WRITTEN TASK A —
Answer these from the lost-ID post:
(i) On what date did the writer check in at JKIA?
(ii) Where was the writer's flight headed?
(iii) Which part of Malaysia do Malaysians think the writer comes from?
WRITTEN TASK B —
Name every group that, according to the lost-ID post, thinks the writer looks like them.
WRITTEN TASK C —
Output the stretch of the lost-ID post from "As I was checking" through "typical wahenga saying).".

QUOTED TEXT —
If you watched the Steven Spielberg, Tom Hanks movie “The Terminal” you would know that being stateless can turn into a 1 hour plus movie. For those who didn’t watch, here is the recap (click here)

As I was checking in to JKIA, Nairobi this morning (4th June 2022) for a local flight, I used my ID to check in. When boarding I couldn’t find my ID. My heart stopped for a while, there is a swahili saying for that “niliskia roho imeanguka kwa tumbo” (not your typical wahenga saying).

My flight to Mombasa was boarding and I had no way of telling them “hey trust me, it’s my name on this boarding card”. So I dashed back to the counter and security check but to no avail. I took one staff’s number just incase they find it and I’m 33,000ft above.

I get confused for a lot of Nationalities. Some security guard has doubted my Kenyan(ness) some time back. The picture in my ID (taken after I got drenched in the rain) looks like a guy from the (again) Tom Hanks Somali Pirate movie. Egyptians, Algerians and Tunisians think I look like them, Indians think I am from West Bengal. Malaysians think I am from Sabah. Sudanese think I am from Kesela. Omanis and Tanzanians think I am Zanzibari. Ethiopians think I am some snob from Bahir Dar pretending I don’t speak Amharic just because I live in Kilimani, Nairobi (which I don’t). Last but not least, I have guys in Mombasa my very own hometown who think I am from Mambrui or Malindi:)

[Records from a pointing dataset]
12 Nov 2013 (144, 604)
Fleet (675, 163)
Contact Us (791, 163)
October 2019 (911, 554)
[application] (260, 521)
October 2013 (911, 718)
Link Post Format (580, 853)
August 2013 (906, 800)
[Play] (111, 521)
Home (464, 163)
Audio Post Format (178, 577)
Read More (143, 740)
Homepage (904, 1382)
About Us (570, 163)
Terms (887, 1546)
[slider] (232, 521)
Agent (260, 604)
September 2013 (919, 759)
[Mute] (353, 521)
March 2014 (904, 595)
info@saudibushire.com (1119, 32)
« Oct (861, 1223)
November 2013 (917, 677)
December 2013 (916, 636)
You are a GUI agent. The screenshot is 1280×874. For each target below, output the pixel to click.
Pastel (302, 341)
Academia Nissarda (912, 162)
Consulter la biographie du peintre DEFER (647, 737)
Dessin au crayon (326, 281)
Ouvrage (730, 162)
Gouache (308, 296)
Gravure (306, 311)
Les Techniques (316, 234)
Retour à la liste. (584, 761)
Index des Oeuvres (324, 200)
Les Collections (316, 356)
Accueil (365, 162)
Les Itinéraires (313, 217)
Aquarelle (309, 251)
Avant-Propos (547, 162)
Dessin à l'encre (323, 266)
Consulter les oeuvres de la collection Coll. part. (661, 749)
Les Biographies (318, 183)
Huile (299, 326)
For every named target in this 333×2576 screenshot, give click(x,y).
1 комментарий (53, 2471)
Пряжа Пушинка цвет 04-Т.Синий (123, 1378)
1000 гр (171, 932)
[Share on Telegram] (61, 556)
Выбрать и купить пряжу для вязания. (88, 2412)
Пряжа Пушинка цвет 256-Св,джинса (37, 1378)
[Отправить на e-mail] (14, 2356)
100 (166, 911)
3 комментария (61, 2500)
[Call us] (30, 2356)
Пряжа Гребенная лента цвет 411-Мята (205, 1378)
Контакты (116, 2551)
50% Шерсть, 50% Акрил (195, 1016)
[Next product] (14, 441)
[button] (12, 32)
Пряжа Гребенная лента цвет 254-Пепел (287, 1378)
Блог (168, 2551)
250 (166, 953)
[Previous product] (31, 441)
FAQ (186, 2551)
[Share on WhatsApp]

FULL OUTPUT A —
(i) 4th June 2022
(ii) Mombasa
(iii) Sabah

FULL OUTPUT B —
Egyptians, Algerians, Tunisians

FULL OUTPUT C —
As I was checking in to JKIA, Nairobi this morning (4th June 2022) for a local flight, I used my ID to check in. When boarding I couldn’t find my ID. My heart stopped for a while, there is a swahili saying for that “niliskia roho imeanguka kwa tumbo” (not your typical wahenga saying).